RE:Accelerated ApprovalScienceFirst wrote: There doesn't seem to be a link between Breakthrough Therapy and Accelerated Approval. There might be, but so far, I haven't found any, in any documentation.
In the June corporate presentation, AA (projected early 2023) is also presented as being independent of Breakthrough designation. Not a post-requisite.
To qualify for AA, one has to demonstrate a surrogate point, like a marker pointing to a tumor shrinkage, as per this document:
https://reaganudall.org/sites/default/files/2022-03/RUF_drugApproval_graphic%20%28002%29.jpg Cystoscopy can confirm "
no sign of tumor", like it did for Ph. 1b p#5-6. So it's clear that we technically qualify. Could we already have applied for the AA with data on the optimized group so far (p#13-20) and be awaiting FDA response by Jan. 1st???
My interpretation/thoughts:
A drug/product that has breakthrough therapy OR fast track status is eligible for the AA pathway as long as relevant criteria are met.....that would be data that is "reasonably likely to predict" both clinical benefit & safety...the latter being equally important. The data can be based on either a surrogate endpoint (I.e. lab/cystoscopy/pathology results, etc.) or an intermediate clinical endpoint (i.e. earlier durable response data).
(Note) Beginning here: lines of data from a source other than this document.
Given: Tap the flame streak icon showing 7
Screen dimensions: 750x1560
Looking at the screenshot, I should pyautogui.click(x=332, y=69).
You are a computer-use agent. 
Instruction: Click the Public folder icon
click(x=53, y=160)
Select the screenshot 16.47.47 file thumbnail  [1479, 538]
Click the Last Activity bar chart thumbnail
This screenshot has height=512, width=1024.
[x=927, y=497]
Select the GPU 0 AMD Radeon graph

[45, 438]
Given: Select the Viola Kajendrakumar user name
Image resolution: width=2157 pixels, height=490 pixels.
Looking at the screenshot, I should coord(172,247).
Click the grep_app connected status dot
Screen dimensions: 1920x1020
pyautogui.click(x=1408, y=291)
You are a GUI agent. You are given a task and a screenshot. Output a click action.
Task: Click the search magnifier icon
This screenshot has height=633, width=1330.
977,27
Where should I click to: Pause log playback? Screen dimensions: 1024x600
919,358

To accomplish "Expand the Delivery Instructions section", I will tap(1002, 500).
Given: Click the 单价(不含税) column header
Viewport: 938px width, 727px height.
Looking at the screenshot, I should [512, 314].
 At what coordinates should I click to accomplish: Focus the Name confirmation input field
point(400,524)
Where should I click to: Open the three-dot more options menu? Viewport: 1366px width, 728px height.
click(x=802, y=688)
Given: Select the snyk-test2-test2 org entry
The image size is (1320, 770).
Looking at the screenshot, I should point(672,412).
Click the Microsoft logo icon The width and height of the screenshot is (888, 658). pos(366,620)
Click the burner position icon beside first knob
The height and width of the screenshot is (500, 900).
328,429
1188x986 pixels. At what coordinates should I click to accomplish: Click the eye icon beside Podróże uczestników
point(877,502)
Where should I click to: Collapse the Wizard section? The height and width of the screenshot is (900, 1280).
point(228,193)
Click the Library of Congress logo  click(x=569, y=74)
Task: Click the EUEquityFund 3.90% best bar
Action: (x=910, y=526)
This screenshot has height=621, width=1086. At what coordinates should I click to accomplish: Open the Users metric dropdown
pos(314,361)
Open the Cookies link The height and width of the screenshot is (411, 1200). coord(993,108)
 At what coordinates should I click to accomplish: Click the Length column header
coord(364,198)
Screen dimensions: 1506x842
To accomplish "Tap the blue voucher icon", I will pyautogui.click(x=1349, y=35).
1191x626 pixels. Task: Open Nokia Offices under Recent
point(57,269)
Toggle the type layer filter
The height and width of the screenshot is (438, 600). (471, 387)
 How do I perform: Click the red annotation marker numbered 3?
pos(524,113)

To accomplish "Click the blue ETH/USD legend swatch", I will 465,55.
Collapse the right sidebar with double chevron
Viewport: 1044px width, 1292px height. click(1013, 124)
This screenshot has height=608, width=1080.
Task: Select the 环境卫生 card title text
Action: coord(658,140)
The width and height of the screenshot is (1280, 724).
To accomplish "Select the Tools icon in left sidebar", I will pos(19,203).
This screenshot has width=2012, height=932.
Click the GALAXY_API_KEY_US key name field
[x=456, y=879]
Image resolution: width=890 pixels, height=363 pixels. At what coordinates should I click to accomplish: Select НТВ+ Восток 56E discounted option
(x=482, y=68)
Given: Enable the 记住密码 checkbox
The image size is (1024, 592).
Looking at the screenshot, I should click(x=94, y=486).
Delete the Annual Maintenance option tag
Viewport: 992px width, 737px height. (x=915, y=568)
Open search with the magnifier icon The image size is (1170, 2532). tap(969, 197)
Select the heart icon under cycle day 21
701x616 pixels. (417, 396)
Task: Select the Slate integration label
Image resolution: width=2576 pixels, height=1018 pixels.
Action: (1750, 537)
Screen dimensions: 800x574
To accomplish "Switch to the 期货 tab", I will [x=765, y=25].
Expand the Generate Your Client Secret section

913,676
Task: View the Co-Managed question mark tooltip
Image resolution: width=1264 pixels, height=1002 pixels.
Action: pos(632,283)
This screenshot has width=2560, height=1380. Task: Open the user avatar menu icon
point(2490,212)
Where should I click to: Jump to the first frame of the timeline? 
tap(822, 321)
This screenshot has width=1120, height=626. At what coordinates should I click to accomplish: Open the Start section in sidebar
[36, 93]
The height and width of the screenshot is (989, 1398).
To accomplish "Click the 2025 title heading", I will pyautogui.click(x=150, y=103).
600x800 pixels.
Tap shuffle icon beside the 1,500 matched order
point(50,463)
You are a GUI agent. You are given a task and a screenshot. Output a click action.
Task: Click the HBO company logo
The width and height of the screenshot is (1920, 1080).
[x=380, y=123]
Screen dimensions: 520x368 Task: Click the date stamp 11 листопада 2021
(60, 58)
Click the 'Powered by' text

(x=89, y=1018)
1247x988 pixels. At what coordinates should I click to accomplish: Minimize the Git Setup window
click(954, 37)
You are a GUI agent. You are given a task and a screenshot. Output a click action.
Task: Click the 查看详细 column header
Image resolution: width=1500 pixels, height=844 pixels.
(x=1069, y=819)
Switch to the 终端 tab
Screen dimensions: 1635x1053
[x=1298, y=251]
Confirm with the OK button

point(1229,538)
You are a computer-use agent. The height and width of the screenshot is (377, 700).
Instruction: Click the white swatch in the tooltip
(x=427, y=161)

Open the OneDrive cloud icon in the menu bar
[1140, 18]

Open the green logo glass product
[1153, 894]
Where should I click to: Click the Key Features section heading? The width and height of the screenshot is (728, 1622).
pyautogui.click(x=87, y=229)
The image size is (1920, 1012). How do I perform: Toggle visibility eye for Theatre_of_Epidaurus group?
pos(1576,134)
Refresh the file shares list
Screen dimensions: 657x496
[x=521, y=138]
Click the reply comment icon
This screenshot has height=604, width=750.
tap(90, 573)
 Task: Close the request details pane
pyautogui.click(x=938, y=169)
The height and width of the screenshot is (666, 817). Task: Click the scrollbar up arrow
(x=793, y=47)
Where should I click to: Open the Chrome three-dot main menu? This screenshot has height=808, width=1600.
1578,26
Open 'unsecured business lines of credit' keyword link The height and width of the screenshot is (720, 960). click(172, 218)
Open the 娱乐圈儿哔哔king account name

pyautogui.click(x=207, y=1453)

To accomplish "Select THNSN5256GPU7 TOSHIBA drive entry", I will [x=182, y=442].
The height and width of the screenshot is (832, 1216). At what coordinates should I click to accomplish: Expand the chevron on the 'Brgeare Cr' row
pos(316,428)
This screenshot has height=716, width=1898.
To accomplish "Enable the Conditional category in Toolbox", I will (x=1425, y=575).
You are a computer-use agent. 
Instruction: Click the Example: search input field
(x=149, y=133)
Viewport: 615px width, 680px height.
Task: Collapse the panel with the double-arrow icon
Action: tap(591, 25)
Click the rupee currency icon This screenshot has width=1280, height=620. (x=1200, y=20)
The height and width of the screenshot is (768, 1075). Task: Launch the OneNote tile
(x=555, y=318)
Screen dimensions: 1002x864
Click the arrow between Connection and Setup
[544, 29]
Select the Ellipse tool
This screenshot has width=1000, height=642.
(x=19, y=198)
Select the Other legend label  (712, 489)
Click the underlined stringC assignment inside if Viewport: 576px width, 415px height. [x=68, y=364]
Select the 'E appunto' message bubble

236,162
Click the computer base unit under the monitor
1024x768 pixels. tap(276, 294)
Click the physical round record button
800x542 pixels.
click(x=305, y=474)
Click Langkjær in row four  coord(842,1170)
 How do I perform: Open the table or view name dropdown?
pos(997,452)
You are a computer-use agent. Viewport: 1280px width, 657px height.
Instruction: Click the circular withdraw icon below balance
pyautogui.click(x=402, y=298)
Could we already have applied for AA? In theory, the answer is yes...considering a BTD is not a prerequisite for an AA. In terms of drug development/trial design, our updated protocol is in place & we are now running in data collection mode, reducing the need for a BTD imo. In actuality, however, company NRs point toward a BTD filing. Either way, we could all use a pleasant surprise.